J. Walker   It has no real effect on the P&L in terms of last quarter. It demonstrates a very strong, ongoing commitment that Cedars Sinai has to our technology. We would expect them to continue to consume more of our technology and services. And, of course, since Cedars Sinai is probably the single most highest profile hospital in America, and a renowned innovator in technology, what this does is send a signal broadly to the healthcare industry that here’s a technology that has let Cedars Sinai do what many other hospitals would like to do and haven’t been able to do.


    One further comment, the application that Cedars Sinai uses, which is called PCX, is one that we helped them build, but they have a distribution agreement with Perot Systems, and there’s a three-way partnership between Cedars Sinai Hospital, Perot Systems and TenFold that allows Perot Systems to distribute that software to other hospitals.

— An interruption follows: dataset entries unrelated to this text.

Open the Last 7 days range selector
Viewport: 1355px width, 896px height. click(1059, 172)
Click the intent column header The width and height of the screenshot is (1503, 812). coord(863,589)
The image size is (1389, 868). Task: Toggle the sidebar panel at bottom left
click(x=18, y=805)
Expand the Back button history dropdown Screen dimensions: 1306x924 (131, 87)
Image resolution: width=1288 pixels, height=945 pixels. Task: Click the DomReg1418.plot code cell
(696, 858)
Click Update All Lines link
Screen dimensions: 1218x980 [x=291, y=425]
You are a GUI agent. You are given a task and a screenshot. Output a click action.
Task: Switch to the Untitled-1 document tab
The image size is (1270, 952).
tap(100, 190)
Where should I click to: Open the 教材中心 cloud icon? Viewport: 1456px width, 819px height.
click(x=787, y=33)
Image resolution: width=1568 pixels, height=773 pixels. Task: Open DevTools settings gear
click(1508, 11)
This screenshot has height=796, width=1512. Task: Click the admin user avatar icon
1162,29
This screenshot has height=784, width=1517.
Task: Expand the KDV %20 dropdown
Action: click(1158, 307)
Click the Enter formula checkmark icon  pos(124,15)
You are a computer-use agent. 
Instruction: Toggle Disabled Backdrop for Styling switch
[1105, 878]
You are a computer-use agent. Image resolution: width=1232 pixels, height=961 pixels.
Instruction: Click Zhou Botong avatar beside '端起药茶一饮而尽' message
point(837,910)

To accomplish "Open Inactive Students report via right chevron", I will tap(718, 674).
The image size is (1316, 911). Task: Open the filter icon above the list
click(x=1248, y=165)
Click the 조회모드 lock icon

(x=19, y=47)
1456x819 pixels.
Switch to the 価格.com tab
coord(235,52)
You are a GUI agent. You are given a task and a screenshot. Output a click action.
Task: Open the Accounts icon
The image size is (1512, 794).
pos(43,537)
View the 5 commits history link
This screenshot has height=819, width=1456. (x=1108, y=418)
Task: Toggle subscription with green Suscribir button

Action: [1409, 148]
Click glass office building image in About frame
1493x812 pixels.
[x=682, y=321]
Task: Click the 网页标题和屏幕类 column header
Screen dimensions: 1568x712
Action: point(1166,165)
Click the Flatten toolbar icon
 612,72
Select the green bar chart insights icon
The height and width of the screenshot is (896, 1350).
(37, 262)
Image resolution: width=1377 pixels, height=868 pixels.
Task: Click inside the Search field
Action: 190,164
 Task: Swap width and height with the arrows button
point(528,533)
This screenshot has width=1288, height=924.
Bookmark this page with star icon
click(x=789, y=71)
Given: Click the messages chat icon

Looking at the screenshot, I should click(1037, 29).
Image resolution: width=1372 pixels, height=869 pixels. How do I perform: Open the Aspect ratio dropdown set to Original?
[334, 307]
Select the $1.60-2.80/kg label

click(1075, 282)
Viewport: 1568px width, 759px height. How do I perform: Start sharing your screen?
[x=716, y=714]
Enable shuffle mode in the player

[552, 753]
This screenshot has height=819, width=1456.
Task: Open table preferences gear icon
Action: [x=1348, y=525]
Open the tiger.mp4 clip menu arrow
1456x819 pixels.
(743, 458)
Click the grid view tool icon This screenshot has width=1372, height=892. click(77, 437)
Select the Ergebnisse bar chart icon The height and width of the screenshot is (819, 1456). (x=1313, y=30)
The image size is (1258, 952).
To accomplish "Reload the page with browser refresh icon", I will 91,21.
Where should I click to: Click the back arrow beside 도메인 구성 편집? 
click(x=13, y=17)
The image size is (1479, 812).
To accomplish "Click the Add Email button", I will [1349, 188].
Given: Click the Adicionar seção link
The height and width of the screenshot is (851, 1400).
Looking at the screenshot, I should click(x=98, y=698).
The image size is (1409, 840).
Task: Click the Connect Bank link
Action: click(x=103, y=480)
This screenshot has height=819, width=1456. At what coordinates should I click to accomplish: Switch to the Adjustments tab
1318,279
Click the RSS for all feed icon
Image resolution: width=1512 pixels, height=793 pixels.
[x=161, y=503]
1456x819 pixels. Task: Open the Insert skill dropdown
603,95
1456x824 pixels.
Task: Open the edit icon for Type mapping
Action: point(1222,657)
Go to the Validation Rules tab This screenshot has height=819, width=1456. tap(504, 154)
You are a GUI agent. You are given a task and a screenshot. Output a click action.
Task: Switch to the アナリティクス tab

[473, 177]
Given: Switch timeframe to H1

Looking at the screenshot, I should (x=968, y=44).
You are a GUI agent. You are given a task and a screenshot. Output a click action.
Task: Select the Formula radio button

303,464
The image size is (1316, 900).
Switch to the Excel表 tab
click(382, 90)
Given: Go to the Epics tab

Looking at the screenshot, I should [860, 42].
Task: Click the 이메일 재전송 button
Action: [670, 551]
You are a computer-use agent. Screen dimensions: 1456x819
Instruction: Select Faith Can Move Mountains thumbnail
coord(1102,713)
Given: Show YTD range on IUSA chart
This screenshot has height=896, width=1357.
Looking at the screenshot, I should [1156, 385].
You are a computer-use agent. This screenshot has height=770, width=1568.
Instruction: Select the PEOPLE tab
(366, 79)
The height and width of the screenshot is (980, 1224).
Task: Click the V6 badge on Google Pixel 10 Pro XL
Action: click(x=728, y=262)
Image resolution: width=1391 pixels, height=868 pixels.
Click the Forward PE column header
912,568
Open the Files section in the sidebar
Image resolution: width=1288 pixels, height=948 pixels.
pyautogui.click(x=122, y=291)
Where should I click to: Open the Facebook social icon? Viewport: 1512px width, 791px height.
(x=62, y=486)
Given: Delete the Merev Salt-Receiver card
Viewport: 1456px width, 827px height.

It’s hard for a company like Perot Systems to successfully distribute software like that until it’s in production at the first hospital. So, having said that it has recently gone into production, I would expect that since Perot Systems is one of the largest healthcare consulting companies in America, that they will be looking to use that software to open up new accounts and to penetrate other hospitals. And, of course, their business relationship with TenFold says that fundamentally they do the bulk of the work to land that business and we are a benefactor, when they use our software, they send us a check. So we’re very pleased with that milestone and think it bodes well for TenFold in the future.
R. Hughes   Well thank you all very much for your time. We appreciate it and we’ll end the call now.


Coordinator   This does conclude today’s conference call. Participants, you may disconnect at this time. Have a good day.